Und: Das OLG weist das AG darauf hin, dass der Verteidiger im Übrigen nicht verpflichtet sei, die Erkrankung über die anwaltliche Versicherung hinaus glaubhaft zu machen.

BGH: Terminsnöte des Verteidigers, Gericht muss wirklich helfen wollen

Manchmal überrascht der BGH ja auch (na ja, der 5. Strafsenat sieht das ein oder andere doch anders). Hier eine für den Verteidiger schöne Entscheidung (Beschl. v. 24.06.2009 – 5 StR 181/09), wenn er in den Kampf zieht wegen einer Terminierung/Terminsverlegung. Der BGH verlangt vom Tatrichter den „ernsthaften Versuch“, dem Recht auf den Anwalt des Vertrauens Geltung zu verschaffen. Er formuliert:

„Der Senat weist darauf hin, dass es bei der grundsätzlich im pflichtgemäßen Ermessen des Vorsitzenden stehenden Terminierung nicht bloß darum geht, Terminswünsche des Wahlverteidigers zu bedenken, sondern das Recht des Angeklagten, sich von einem Rechtsanwalt seines Vertrauens verteidigen zu lassen, in Frage steht. Es muss seitens des Gerichts bei der Planung der Hauptverhandlung wenigstens ernsthaft versucht werden, diesem Recht Geltung zu verschaffen (vgl. BGHR StPO § 137 Satz 1 Beschränkung 2; Brause  Kriminalistik 1995, 349, 351). Dies verbietet es in der Regel, Terminsnöte zumal, wie hier, kompromissbereiter Wahlverteidiger ohne weiteres zu übergehen.“

Die legt man – nicht nur im OWi-Verfahren – dem (Amts)Richter am besten gleich mit zum Terminsverlegungsantrag.

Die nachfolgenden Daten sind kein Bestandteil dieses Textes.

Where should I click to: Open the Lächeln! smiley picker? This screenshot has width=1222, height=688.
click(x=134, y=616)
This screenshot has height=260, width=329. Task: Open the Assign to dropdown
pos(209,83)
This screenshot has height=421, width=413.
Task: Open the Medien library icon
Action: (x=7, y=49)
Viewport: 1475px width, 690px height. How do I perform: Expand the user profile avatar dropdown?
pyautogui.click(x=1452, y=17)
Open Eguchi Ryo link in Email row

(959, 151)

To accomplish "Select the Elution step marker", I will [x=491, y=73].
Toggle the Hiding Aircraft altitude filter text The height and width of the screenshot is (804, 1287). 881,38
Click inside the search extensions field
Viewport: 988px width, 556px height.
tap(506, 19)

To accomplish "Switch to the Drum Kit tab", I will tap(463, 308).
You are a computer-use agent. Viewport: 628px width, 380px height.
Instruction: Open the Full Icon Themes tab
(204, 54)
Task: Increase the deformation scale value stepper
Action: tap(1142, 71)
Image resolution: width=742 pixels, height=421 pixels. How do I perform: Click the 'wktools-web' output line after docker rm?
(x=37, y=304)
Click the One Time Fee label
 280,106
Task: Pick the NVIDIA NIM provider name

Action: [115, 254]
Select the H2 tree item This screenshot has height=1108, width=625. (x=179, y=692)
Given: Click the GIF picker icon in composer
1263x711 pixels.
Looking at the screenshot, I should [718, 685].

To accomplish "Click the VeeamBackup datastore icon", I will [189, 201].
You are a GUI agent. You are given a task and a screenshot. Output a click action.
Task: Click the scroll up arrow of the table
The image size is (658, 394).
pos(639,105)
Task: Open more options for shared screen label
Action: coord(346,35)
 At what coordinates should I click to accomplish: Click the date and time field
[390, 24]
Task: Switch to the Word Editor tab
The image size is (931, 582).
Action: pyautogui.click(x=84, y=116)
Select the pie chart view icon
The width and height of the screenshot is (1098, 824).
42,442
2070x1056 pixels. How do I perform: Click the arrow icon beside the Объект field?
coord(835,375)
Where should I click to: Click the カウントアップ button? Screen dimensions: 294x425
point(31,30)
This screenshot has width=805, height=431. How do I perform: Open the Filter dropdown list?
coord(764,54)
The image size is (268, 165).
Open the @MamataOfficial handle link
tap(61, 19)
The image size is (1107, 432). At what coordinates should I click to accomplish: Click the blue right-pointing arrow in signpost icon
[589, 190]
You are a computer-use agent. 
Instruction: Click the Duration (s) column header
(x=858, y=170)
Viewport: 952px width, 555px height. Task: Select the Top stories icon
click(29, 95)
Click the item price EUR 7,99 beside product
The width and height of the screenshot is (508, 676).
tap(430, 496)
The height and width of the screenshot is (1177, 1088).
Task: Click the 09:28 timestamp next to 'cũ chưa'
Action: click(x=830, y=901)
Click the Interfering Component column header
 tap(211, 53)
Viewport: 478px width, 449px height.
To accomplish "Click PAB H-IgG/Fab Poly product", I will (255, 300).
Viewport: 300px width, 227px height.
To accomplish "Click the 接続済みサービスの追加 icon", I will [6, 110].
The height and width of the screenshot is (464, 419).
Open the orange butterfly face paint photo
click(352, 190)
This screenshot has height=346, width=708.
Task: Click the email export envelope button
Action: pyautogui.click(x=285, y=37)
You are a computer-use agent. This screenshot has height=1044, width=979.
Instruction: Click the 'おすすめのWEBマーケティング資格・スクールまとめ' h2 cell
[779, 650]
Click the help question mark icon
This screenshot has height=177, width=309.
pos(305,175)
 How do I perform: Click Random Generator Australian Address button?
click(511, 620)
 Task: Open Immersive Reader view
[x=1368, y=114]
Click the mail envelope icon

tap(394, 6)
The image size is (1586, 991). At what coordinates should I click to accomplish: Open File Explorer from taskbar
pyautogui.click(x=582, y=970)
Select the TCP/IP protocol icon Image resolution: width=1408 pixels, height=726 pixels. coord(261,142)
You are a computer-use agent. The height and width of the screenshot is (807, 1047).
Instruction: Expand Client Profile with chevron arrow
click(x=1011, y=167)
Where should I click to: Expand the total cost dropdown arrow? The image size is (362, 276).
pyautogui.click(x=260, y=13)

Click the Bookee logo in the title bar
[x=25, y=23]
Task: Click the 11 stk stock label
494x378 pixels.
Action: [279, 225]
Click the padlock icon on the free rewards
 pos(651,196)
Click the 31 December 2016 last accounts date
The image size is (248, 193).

Für Fehler des Gerichts muss der Angeklagte büßen?

Man ist je doch erstaunt, was es so alles gibt:
Der Angeklagte hat einen Pflichtverteidiger, der zunächst Wahlverteidiger war. Die Beiordnung erfolgt (erst) in der Beschwerdeinstanz. Am 1. HV-Tag, einem Freitag, stellt sich heraus, dass der Vorsitende den falschen Polizeibeamten als Zeugen geladen hat, so dass ein zweiter HV-Tag notwendig ist. Der Vorsitzende stellt ausdrücklich fest, dass das Gericht schon so weit austerminiert sei, dass nur noch der Freitag in drei Wochen – also der letzte Tag innerhalb der Frist des § 229 I StPO – für die Weiterverhandlung zur Verfügung steht. Angeklagte und Verteidiger nehmen an; Ladung Statt Kenntnis vom Termin.
Etwa 10 Tage vor dem 2. HV-Tag verlegt der Vorsitzende den 2. HV-Termin um einen Tag nach vorne. Der Pflichtverteidiger weist darauf hin, dass er da bereits als Pflichtverteidiger in einem anderen Verfahren zu einem Fortsetzungstermin geladen sei. Der Vorsitzende gibt als Begründung für die Verschiebung an, dass er am ursprünglichen vorgesehen Tag schon länger seine Teilnahme an einer Richter-Tagung angemeldet habe und ihm dies damals entfallen gewesen sei; er bestellt nunmehr einen zweiten PV für die Hauptverhandlung. Tatvorwurf ist § 224 StGB mit 5 Angeklagtenund extrem widersprüchlichen Zeugenaussagen am 1. HV-Tag.

Da ist man doch sehr erstaunt: Kann es denn richtig sein, dass der Vorsitzende seinen Fehler = Übersehen des Termins jetzt einfach auf Kosten des Angeklagten (um den geht es!!!!!!!!!) ausbügelt und ihm seinen Anwalt des Vertrauens entzieht? M.E. NICHT.